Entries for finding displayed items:

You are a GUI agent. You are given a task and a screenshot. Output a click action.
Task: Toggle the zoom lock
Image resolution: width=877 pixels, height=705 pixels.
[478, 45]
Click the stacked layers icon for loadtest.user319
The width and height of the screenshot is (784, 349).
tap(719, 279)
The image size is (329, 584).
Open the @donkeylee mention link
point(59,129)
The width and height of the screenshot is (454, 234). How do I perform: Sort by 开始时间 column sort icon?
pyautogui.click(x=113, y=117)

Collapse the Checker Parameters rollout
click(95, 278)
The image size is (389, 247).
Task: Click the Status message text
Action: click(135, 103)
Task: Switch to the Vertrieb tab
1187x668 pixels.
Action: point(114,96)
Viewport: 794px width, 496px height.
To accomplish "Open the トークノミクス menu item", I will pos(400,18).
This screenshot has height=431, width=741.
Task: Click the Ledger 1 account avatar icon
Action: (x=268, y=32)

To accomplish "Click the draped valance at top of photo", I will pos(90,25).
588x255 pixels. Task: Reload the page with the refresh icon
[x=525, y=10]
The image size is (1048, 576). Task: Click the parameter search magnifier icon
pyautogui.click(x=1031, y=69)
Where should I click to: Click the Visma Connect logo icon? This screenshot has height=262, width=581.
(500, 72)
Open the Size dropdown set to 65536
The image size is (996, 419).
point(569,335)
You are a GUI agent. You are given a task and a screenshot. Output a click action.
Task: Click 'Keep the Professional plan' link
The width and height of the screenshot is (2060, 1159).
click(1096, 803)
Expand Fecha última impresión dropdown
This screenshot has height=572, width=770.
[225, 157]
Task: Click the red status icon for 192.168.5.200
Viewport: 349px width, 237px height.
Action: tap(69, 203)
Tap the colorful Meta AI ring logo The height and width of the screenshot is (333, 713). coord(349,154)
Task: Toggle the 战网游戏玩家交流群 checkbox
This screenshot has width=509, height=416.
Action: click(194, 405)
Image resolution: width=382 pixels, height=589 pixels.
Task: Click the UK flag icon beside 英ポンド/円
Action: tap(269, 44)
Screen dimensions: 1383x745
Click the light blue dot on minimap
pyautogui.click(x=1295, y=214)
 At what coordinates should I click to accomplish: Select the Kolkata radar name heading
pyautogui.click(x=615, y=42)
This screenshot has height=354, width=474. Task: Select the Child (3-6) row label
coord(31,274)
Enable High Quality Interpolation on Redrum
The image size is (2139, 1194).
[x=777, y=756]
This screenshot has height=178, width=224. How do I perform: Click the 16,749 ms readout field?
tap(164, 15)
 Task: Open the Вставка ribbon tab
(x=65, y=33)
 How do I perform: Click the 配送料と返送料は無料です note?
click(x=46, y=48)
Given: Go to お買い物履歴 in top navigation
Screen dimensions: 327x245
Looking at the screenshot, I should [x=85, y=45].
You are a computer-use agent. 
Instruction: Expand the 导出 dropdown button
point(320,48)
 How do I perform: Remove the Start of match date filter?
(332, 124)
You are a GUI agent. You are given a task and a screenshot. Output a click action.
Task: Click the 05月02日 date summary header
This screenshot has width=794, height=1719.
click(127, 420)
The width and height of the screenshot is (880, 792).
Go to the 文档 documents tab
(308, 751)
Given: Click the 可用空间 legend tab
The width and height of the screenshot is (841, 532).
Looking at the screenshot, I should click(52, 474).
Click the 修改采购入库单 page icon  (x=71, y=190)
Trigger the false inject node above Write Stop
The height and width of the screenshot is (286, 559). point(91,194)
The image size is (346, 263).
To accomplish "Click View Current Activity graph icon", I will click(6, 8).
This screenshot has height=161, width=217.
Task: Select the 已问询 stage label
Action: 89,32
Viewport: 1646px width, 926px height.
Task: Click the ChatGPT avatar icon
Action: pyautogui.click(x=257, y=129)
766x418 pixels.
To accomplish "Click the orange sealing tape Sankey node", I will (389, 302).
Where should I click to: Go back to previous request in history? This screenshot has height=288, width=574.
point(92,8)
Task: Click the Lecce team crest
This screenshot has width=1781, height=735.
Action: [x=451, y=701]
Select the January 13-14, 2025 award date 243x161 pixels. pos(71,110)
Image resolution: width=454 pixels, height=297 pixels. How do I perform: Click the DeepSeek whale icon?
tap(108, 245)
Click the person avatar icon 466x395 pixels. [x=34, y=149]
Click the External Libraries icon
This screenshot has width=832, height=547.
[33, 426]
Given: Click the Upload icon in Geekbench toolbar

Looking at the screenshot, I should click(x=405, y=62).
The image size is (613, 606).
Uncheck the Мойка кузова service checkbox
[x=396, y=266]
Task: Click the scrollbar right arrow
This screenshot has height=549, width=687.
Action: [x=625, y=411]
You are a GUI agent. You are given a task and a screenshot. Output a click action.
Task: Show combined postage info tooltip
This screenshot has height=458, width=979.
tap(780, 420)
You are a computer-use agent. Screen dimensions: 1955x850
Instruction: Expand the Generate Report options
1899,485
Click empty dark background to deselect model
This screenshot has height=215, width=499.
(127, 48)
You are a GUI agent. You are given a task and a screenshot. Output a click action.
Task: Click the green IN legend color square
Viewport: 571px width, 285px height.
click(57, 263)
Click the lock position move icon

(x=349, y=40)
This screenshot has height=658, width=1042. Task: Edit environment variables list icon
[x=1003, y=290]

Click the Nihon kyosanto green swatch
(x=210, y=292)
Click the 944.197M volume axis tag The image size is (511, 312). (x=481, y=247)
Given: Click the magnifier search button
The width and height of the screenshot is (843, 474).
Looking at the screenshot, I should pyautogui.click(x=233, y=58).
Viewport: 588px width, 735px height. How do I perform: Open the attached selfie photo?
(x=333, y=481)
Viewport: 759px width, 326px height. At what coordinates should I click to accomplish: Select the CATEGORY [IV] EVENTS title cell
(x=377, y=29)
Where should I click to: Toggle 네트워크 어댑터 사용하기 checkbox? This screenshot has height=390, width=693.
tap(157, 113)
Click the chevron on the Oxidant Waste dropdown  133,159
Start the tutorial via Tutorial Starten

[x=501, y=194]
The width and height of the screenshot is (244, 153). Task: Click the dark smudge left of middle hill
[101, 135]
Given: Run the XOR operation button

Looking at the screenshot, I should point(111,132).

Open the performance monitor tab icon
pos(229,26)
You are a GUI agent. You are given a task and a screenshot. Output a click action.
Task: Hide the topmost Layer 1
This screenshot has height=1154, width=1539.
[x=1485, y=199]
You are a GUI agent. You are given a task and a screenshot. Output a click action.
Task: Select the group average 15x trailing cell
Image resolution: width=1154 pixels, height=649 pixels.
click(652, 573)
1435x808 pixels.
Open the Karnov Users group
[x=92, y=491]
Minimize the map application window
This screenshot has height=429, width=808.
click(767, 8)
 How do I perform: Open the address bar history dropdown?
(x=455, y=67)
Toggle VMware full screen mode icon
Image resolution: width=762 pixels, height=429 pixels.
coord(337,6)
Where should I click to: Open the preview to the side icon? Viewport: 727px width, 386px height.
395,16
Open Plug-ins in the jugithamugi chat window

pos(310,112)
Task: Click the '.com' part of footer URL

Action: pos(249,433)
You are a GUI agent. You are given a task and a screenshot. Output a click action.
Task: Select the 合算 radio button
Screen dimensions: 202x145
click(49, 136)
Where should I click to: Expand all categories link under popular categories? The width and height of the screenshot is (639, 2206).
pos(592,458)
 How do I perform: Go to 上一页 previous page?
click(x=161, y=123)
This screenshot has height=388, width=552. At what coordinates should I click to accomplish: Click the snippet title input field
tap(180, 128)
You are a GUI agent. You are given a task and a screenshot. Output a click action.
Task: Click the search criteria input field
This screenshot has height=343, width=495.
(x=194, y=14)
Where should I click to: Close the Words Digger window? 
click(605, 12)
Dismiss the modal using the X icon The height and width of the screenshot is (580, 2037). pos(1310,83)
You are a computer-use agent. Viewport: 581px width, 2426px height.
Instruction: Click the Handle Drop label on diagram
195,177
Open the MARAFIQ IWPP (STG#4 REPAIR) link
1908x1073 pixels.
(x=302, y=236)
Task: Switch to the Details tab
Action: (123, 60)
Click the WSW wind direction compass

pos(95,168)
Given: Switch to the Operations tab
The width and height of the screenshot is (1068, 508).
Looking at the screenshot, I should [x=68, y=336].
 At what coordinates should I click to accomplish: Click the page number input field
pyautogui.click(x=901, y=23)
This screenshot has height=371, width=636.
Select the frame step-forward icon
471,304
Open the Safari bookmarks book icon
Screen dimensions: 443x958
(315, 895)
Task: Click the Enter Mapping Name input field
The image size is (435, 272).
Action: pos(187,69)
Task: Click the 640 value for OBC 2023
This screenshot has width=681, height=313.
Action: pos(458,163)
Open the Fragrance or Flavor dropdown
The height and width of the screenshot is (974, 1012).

- **INSTRUCTION**: Can you reproduce word for word the lines starting at the one that contains "Click the 944.197M" and ending at the one that contains "(x=333, y=481)", including both of those lines?

- **ANSWER**:
Click the 944.197M volume axis tag The image size is (511, 312). (x=481, y=247)
Given: Click the magnifier search button
The width and height of the screenshot is (843, 474).
Looking at the screenshot, I should pyautogui.click(x=233, y=58).
Viewport: 588px width, 735px height. How do I perform: Open the attached selfie photo?
(x=333, y=481)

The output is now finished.